NYC Restricts Manhattan Inbound Traffic to High-Occupancy Vehicles

Attempting to alleviate heavy congestion in Manhattan caused by Hurricane Sandy, New York City announced plans Wednesday to restrict traffic on bridges and tunnels to high-occupancy vehicles for the next several days.

The move was announced by NYC Mayor Michael Bloomberg and impacts all bridges and tunnels into Manhattan other than the George Washington Bridge.

The mayor said only passenger vehicles with three or more occupants will be allowed into Manhattan between 6 a.m.
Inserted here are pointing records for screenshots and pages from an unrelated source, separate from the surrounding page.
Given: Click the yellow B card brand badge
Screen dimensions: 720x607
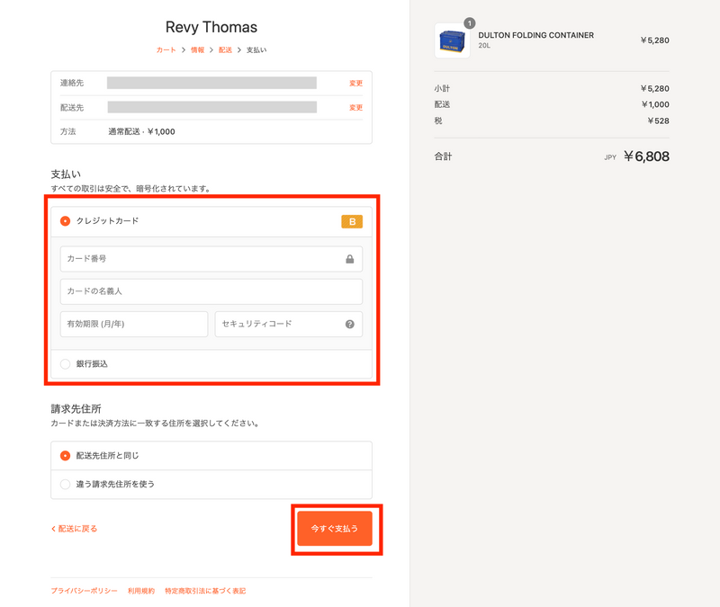Looking at the screenshot, I should [352, 221].
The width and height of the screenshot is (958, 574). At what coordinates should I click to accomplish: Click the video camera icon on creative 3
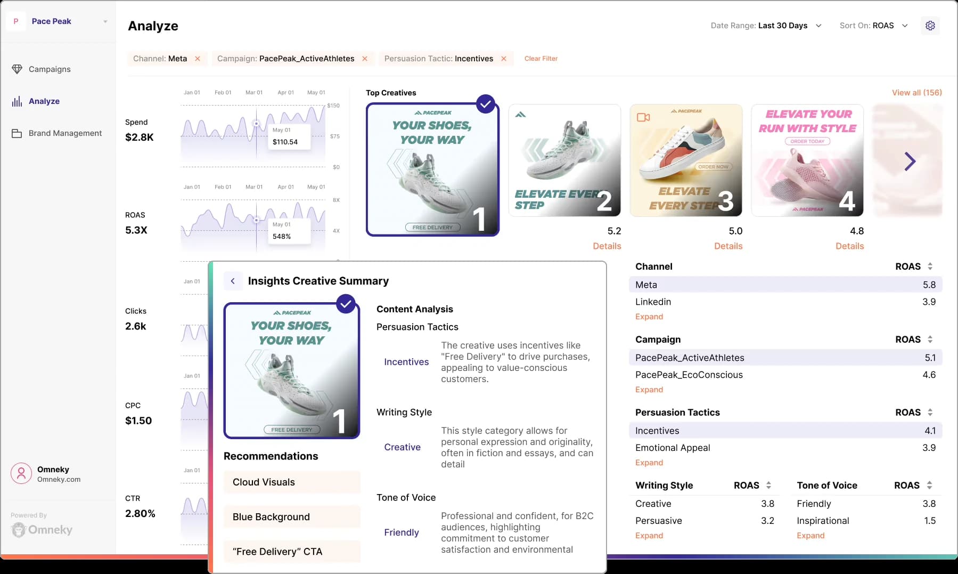(643, 117)
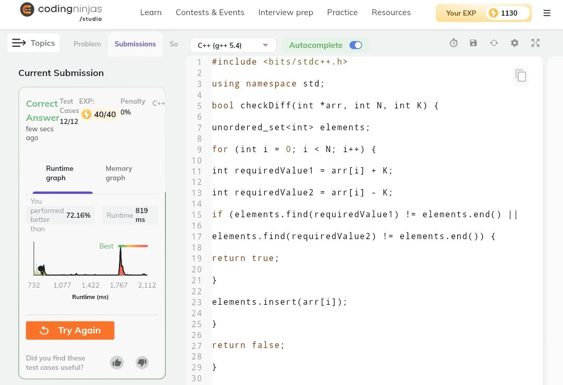
Task: Give a thumbs down to the test cases
Action: (x=142, y=363)
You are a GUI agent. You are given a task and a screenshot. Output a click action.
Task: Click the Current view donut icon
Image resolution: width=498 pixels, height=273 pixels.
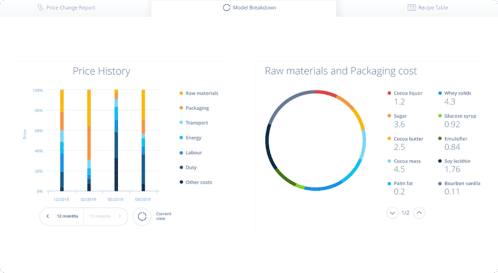(x=142, y=216)
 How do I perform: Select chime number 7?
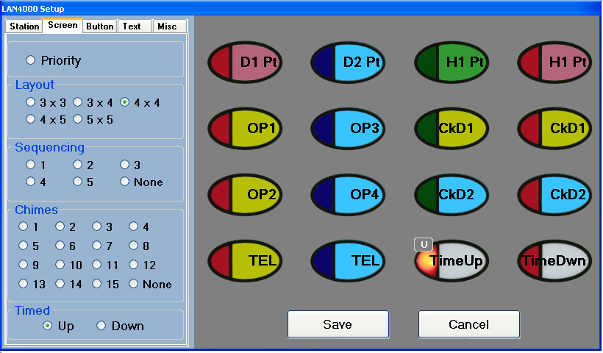click(97, 246)
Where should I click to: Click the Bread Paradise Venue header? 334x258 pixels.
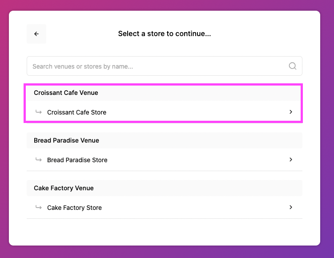pos(66,140)
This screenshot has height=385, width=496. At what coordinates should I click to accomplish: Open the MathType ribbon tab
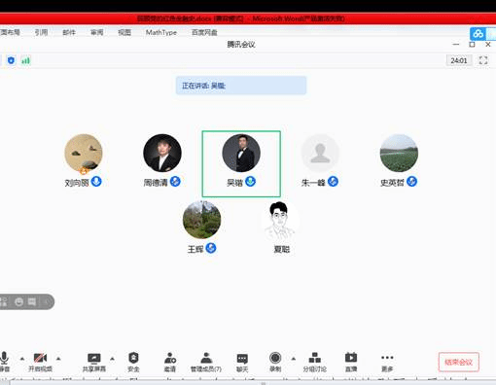pyautogui.click(x=161, y=32)
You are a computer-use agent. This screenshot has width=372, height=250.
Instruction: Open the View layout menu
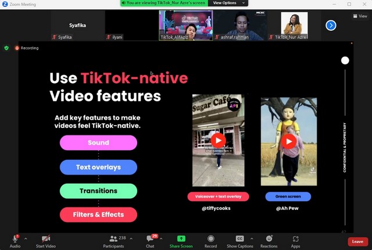coord(360,16)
ET and midnight beginning Wednesday evening and stretching through Friday.

“I know it’s an inconvenience for people but the bottom line is the streets can only handle so much,” Bloomberg said in a press conference Wednesday afternoon.
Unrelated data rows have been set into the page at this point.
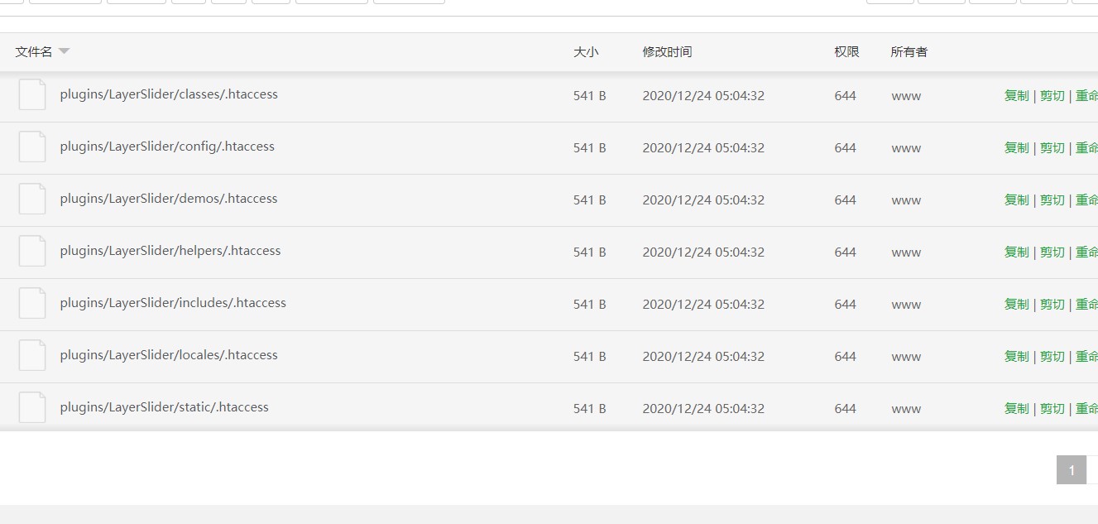Open plugins/LayerSlider/includes/.htaccess file name
The height and width of the screenshot is (524, 1098).
pos(173,303)
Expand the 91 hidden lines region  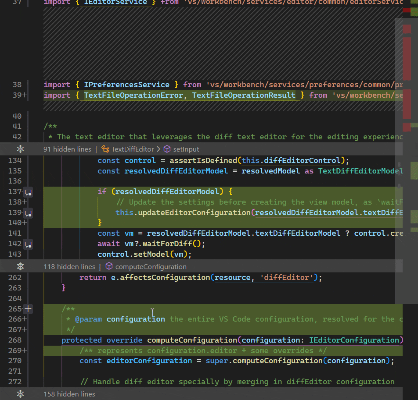(x=67, y=149)
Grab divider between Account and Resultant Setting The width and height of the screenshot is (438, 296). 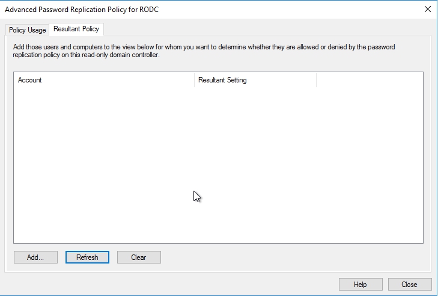tap(194, 80)
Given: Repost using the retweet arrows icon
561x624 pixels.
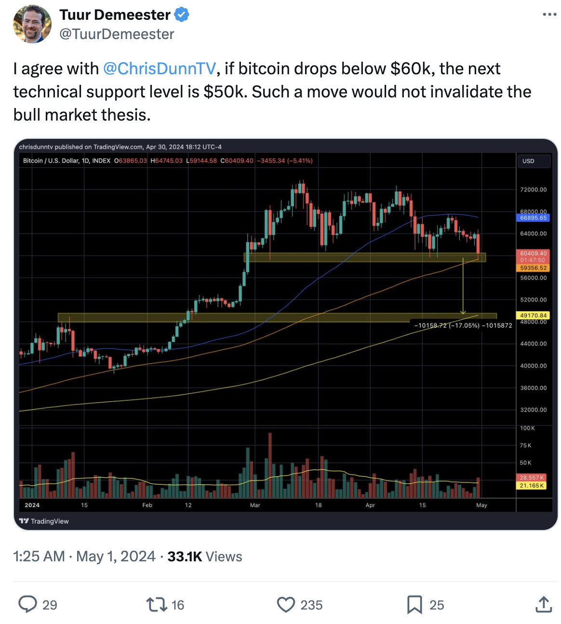Looking at the screenshot, I should tap(156, 604).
Manhattan was clogged with traffic jams during the morning commute as people struggled to return to work largely without New Jersey Transit bus or train service, PATH service or subway access.

“The streets just cannot handle the number of cars that have tried to come in,” Bloomberg said, who urged commuters to try to take buses or carpool.

Bloomberg said the ban on passenger cars with less than three occupants will impact passengers entering from New Jersey through the Lincoln Tunnel and the Henry Hudson Bridge as well as the Triborough Bridge. The Holland Tunnel is expected to remain closed due to flooding.

The ban also covers the four East River bridges into Manhattan: the Queensboro, Manhattan, Brooklyn and Williamsburg bridges.

Taxis will be exempted from 4 p.m. ET until midnight on both days.

Bloomberg said “limited” subway service may return on Thursday, but likely won’t include areas below 34th Street that are largely without power.